Herculano, como qualquer outra pessoa, vendo que sua vida está prestes a terminar, a ter um fim antecipado, só ver uma saída, tentar justificar sua ação em tempos passados, dizendo:
“- Mas eu era delegado. Tinha que cumprir as ordens!
- Que ordem, que nada! Eu bem que podia deixar passar, mas não deixo! Eu jurei me vingar e graças a Deus o dia chegou! (diz Corisco) (Ob. Ct.)
O chefe cangaceiro não arreda um centímetro da sua decisão. O prisioneiro faz outras argumentações, como se morrer deixará os filhos órfãos e até uma quantia em dinheiro ofereceu por sua vida. Porém, Corisco não muda em nada em executar a sua vingança. Em tanto ouvi-lo suplicar, Corisco resolveu fazer com Herculano, aquilo que, segundo ele, o subdelegado não fez.
“(...) Olhe, Herculano, eu vou ser homem como vosmicê não foi. Não vou lhe matar agora. Antes, vou deixar vosmicê escrever um bilhete prá modo de se despedir de sua mulher e dos seus filhos. A mim, eles nada devem. Não tenho nada contra ele. Meu negócio é só com você(...).” (Ob.Ct.)

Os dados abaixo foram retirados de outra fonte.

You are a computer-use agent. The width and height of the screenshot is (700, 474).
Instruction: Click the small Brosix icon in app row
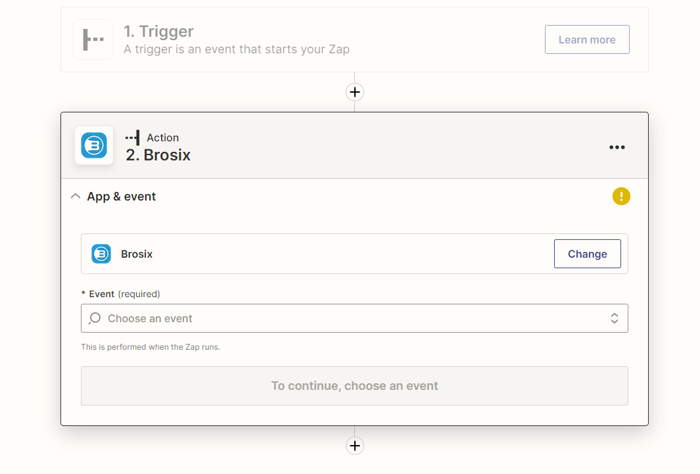(x=101, y=254)
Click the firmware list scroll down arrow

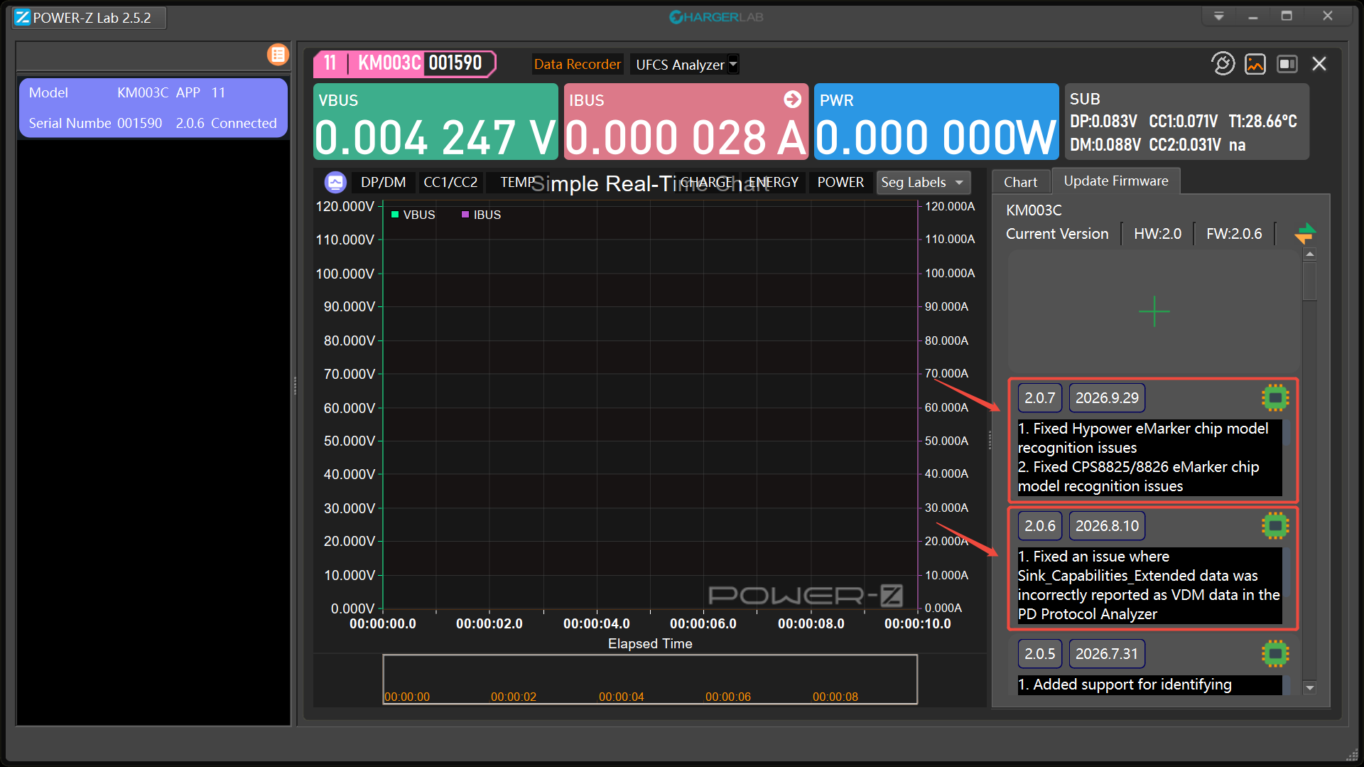[x=1309, y=687]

Corisco sempre andava com papel e lápis no bornal, era necessário para escrever os famosos ‘bilhetes’ de extorsão. Pegando-os, entrega-os ao prisioneiro, o qual já estava desamarrado, para que ele faça sua missiva de ‘despedida’ para a família. Após terminar sua escrita, Herculano a entrega ao cangaceiro que manda que tragam seu empregado, Higino, e determina que esse vá, suma-se dali, e leve aquele bilhete para a esposa do ex-subdelegado. Higino, mesmo sendo ainda madrugada, com pouca ou sem nenhuma claridade, sai numa carreira que nem bala o alcançava.

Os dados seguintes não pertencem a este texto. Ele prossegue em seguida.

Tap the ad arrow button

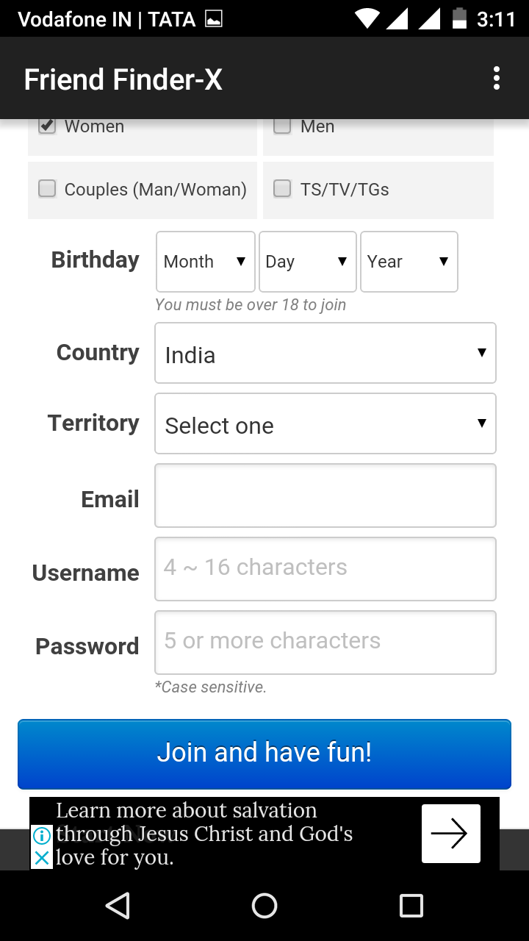pos(450,834)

Corisco então ordena que seus homens amarrem novamente o prisioneiro, só que, dessa vez, de cabeça para baixo, pelos tornozelos, sendo que esses ficassem distantes um dos outro, ou seja, de pernas abertas, e suas mãos fossem amarradas em troncos, ou tornos, rentes ao solo.
Em seguida a ‘sessão de tortura’ inicia-se. Os cangaceiros pegam seus punhais e começam a perfurar o corpo do pobre infeliz. Perfuram tanto, que o torturado implora para que o matem de uma vez.
Alguns autores, nesse trecho do ocorrido, colocam em suas entrelinhas, que o chefe de subgrupo começa a retirar a pele, couro, em tiras do corpo de Herculano, ele ainda vivo. Seguimos, então, com a obra pesquisada, onde após essa sessão de torturas, e tendo escutado Herculano implorar pela morte, Corisco atira no peito do mesmo, que, após estrebuchar um pouco, morre. Depois da execução, Corisco deixa que seus ‘meninos’ se divirtam, profanem, e lacerem o corpo do ex - subdelegado.
Após desamarrarem o corpo inerte do prisioneiro, os cangaceiros retiram tiras da pele do mesmo como se estivessem retirando o couro de um bode. Com os facões, eles o ‘dividem’, partem, em várias partes.
“ – Juntem esses pedaços, porque quero deixar eles no curral da fazenda Bom despacho, para o povo ver quem é Corisco e o que ele faz com gente que não presta.” (Ob. Ct.)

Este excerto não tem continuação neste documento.